• **Problem to solve**:
In the data below, which lines hold the word "display"? Copy them.

--- Exercise materials ---

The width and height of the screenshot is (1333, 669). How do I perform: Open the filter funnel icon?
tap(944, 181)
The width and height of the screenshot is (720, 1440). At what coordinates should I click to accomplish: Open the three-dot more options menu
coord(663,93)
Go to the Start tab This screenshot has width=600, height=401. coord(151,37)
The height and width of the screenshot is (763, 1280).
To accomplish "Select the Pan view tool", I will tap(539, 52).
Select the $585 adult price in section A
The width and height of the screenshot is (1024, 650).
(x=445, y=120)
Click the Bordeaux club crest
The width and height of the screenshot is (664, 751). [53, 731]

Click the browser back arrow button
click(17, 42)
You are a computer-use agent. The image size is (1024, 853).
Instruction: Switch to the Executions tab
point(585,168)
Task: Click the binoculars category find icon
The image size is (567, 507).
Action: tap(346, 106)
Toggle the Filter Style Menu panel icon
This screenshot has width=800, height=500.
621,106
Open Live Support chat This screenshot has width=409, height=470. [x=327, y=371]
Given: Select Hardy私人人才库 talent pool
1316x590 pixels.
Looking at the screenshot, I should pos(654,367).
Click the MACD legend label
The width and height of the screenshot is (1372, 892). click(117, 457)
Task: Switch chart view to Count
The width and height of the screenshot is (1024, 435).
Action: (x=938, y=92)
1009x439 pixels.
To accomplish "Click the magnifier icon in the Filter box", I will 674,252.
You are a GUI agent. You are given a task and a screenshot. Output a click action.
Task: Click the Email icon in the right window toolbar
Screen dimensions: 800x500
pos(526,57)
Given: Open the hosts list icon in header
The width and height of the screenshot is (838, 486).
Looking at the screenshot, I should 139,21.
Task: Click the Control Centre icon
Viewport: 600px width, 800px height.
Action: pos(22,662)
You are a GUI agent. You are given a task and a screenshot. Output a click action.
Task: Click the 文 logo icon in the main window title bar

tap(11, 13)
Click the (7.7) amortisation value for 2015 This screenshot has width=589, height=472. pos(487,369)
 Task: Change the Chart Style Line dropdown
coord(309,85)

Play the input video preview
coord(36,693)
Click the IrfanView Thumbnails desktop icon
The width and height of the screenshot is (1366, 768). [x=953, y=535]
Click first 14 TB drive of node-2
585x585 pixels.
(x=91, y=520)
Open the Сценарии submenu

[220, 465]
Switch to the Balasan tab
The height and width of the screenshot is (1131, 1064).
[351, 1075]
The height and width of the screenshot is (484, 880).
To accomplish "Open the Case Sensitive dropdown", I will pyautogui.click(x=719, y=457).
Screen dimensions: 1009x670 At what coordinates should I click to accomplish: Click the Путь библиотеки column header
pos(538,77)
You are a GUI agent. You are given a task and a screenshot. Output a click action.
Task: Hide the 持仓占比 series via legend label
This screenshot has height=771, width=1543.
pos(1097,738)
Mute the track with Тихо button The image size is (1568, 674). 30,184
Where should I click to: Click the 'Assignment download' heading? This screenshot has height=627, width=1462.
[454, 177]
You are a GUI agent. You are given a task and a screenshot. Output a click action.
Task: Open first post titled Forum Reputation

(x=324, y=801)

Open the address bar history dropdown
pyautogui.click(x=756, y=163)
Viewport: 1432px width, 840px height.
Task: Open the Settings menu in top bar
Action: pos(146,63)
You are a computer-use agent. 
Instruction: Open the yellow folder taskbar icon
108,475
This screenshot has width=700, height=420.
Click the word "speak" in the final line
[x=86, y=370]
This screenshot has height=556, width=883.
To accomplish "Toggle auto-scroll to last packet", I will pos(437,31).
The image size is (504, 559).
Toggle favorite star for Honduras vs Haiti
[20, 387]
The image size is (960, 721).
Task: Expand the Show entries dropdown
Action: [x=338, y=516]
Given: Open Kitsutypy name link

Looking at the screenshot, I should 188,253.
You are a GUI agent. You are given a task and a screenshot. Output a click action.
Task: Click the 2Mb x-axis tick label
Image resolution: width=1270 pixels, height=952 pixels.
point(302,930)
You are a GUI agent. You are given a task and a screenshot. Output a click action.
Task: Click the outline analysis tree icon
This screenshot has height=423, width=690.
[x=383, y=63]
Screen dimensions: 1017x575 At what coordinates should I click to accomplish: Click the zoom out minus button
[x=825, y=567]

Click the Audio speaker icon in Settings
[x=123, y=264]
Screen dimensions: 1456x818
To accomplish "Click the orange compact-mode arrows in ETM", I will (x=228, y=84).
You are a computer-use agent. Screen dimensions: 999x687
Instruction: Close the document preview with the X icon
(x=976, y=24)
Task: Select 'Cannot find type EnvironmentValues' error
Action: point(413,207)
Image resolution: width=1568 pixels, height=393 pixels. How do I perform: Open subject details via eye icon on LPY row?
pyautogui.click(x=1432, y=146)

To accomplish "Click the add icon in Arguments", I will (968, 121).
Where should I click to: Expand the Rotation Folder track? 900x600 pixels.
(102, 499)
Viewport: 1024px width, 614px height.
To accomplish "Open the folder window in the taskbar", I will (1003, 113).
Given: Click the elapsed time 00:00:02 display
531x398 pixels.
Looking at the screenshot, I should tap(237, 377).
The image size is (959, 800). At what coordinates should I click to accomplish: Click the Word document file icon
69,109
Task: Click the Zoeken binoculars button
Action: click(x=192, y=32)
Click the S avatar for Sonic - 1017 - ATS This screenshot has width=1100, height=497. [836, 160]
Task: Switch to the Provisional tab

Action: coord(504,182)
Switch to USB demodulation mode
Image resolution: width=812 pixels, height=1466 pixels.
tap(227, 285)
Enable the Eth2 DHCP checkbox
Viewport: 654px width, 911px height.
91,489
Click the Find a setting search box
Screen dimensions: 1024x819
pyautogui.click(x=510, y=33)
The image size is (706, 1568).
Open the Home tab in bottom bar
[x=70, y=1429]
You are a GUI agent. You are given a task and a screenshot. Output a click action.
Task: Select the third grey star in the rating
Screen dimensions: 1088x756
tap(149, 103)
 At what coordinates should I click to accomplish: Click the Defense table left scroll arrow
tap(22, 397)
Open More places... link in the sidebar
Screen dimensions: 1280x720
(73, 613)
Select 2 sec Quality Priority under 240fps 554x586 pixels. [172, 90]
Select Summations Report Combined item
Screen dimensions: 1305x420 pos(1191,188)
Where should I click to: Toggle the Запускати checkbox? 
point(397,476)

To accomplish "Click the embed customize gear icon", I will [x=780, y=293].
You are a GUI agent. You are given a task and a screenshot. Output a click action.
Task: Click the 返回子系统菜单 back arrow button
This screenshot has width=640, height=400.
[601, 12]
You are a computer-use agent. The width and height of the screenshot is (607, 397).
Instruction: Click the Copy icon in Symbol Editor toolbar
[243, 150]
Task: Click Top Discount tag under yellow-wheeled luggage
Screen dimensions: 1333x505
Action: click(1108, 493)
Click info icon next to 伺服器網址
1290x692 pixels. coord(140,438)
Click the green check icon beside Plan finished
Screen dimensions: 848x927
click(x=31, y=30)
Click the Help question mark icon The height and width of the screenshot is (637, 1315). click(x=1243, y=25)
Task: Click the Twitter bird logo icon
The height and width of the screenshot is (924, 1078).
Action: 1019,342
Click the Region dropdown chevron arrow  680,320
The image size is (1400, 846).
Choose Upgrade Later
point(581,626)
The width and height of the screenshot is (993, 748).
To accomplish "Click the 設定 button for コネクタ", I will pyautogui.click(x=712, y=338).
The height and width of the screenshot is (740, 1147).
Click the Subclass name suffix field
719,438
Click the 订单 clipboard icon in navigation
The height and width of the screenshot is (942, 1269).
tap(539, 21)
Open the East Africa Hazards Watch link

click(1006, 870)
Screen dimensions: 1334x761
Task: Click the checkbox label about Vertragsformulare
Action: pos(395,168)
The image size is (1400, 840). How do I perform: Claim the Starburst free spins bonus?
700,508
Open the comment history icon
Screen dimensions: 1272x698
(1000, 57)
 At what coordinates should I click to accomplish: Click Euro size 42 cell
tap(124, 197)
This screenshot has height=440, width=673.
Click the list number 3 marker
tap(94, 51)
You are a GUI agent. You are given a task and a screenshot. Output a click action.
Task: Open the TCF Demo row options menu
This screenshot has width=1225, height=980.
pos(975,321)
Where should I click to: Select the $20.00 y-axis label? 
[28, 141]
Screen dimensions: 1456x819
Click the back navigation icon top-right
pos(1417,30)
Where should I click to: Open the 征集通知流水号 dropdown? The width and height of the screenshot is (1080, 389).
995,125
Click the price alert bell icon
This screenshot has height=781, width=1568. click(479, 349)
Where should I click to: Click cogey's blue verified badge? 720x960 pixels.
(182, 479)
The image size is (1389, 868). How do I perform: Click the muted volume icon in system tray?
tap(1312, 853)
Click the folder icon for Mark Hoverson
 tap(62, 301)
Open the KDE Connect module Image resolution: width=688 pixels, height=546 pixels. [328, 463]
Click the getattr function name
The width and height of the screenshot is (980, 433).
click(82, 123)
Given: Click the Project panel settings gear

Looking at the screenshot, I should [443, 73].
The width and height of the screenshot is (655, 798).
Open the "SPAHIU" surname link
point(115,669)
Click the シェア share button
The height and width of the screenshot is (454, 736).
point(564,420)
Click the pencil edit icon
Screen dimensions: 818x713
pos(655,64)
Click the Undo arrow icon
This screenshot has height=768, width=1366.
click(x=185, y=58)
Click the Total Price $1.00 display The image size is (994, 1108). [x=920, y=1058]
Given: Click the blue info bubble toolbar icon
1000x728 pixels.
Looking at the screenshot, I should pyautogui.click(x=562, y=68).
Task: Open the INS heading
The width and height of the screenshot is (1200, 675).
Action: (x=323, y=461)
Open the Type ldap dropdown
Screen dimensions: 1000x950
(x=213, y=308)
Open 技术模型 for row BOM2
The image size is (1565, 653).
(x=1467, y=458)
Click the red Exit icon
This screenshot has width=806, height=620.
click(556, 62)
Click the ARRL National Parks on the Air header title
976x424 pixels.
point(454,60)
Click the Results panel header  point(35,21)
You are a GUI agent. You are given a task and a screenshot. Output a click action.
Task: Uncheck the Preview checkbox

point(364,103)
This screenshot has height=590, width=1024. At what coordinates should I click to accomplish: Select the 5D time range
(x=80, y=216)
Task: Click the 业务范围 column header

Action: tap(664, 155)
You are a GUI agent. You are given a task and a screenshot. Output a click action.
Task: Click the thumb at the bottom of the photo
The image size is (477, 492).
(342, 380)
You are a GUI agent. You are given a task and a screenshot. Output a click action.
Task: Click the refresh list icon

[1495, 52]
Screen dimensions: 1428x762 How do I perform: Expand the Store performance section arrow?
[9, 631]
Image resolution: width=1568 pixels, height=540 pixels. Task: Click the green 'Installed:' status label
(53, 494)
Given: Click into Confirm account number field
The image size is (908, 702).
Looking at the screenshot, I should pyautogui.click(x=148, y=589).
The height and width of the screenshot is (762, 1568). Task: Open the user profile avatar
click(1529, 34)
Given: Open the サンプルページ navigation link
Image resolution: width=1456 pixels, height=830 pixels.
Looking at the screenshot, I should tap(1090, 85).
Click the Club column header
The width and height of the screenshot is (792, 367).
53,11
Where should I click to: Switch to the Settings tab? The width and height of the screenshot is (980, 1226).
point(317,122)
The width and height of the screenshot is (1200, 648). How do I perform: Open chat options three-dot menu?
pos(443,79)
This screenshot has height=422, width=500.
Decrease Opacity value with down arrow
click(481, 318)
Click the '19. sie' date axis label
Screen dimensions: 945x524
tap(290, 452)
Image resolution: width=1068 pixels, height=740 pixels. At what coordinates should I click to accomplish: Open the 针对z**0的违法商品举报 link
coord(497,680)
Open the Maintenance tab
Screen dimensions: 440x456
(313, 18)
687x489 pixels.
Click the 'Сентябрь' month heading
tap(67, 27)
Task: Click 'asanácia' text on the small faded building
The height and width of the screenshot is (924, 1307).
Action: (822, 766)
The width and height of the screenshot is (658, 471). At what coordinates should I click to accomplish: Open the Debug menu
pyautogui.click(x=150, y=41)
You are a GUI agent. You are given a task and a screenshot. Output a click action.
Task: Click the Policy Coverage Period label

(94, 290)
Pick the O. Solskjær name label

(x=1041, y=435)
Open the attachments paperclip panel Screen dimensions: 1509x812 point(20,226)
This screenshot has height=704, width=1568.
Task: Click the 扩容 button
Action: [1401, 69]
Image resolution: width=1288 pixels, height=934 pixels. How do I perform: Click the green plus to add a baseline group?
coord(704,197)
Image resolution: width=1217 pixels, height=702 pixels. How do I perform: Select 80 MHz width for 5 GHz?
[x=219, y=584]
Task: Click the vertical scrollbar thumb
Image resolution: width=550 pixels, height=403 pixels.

---

• **Result for this exercise**:
Given: Click the elapsed time 00:00:02 display
Click the Total Price $1.00 display The image size is (994, 1108). [x=920, y=1058]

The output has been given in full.